Establish or strengthen data-driven decision-making: Adopt flexible evaluation frameworks that allow for shorter learning cycles instead of relying only on end-of-year summative assessments or long-term RCTs. Include a range of near-term indicators to monitor progress and enable micro-adjustments.

For DREAM Charter Schools, a network of eight schools ranging from pre-K through Grade 12 in New York City, data-driven instruction has long been core to its academic strategy, though the process was time-intensive for teachers.⁴³ To address this, DREAM collaborated with EnlightenAI to develop a hybrid model for scoring, using a combination of teacher-scored samples and AI-scored work mirroring teacher expectations and rubric criteria. To validate the reliability, DREAM ran a comparison on more than 400 student work samples and found strong reliability when the tool was trained on expert scoring patterns.

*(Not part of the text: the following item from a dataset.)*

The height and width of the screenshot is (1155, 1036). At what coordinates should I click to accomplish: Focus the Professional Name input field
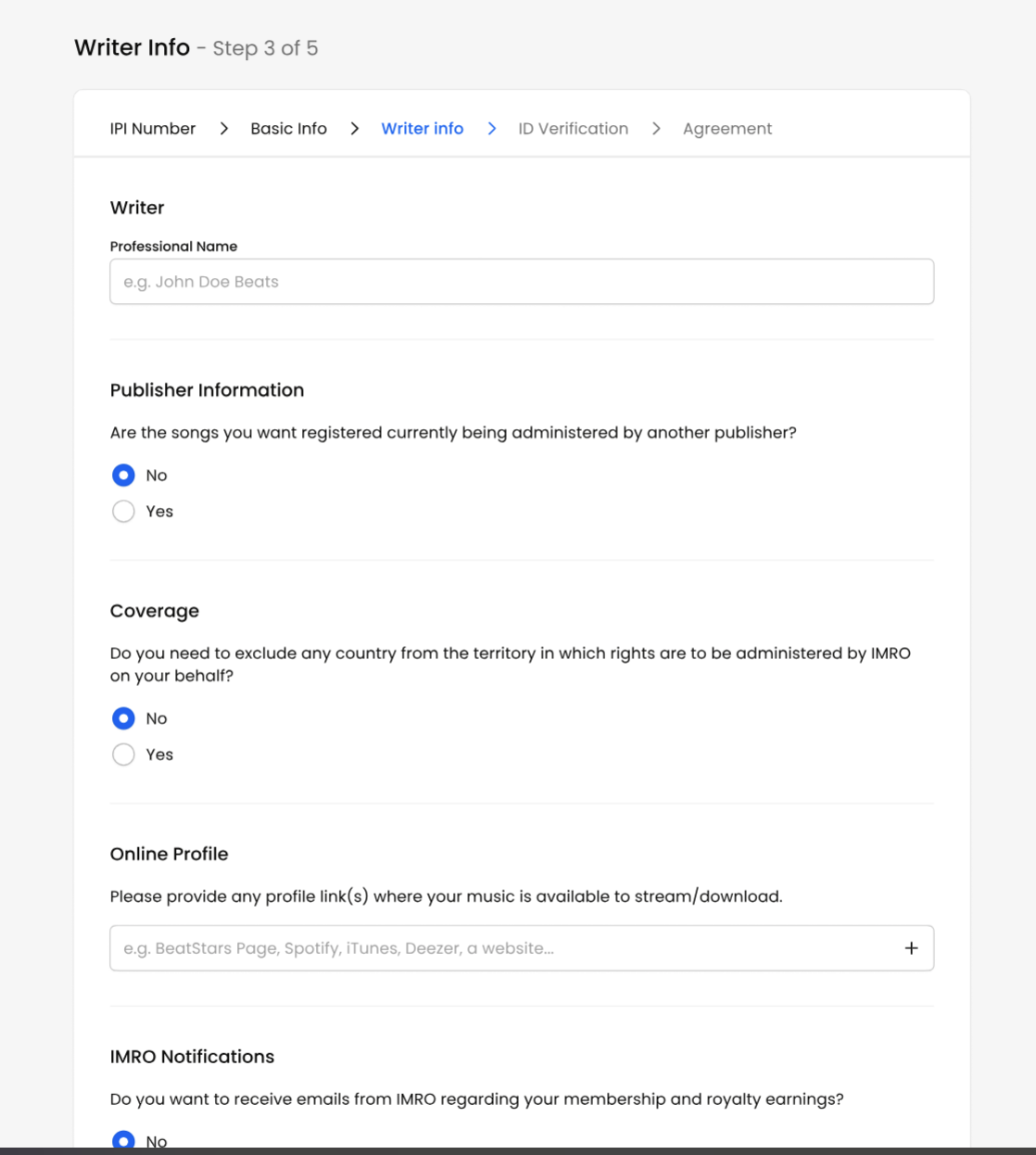[522, 282]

For Ed Tech Developers and Providers

Be specific about the “why” behind a tool or feature: Instead of leading with the excitement of new capabilities, showcase what specific instructional or operational challenge the tool or feature is trying to solve. Use a logic model to make assumptions explicit and define desired outcomes. This helps to avoid creating a “solution in search of a problem” and potential misuse of tools.
Develop internal evaluation routines and feedback measures that support learning: In addition to reach, usage, and efficiency measures, develop internal metrics and rapid-cycle studies to refine products and features. Organize existing platform data to support outcome tracking and gather short- and long-term user feedback to iterate on improvements.

When CareerVillage.org launched its AI Career Coaching platform for underrepresented students, it created extensive internal frameworks to evaluate how well its AI-generated responses foster meaningful career exploration for students. This includes benchmarking AI responses against human-generated ones, scoring responses for usefulness, tone, and specificity. These measures are tracked internally using an “evals” platform with more than 150 individual quality criteria and used to guide iteration and model updates in real time.

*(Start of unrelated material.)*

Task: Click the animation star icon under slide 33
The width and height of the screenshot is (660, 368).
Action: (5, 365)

Design for each and every unique student: Consider and rigorously evaluate the experience for a range of users. Track outcomes across student groups and ensure tools are benefiting learners with diverse needs, including students behind grade level, students with disabilities, and English learners.

Seesaw, a pre-K through Grade 6 digital learning platform, is CAST Universal Design for Learning certified, meaning that it is designed to support all learners.⁴⁴ Catering to younger students, Seesaw intentionally incorporates multimodal options, using photo, drawing, audio, and video features. The student interface considers the needs of learners with developing fine motor skills, incorporating larger buttons and limiting accidental interactions.

For Philanthropic Funders

Fund rigorous research and development: Support ed tech research and product teams in building robust evaluation pipelines. Include investment in internal benchmarks as well as externally validated experimental or quasi-experimental studies. Consider early-stage research grants as well as multiyear efforts that span feature development, usage analysis, and outcome evaluation.
Invest in shared infrastructure: Moving beyond individual tools, invest in industry-wide benchmarks, datasets, and third-party evaluation supports that provide unbiased and clear indications for quality outcome measures. Prioritize open-source options where possible to enable greater adoption of the infrastructure.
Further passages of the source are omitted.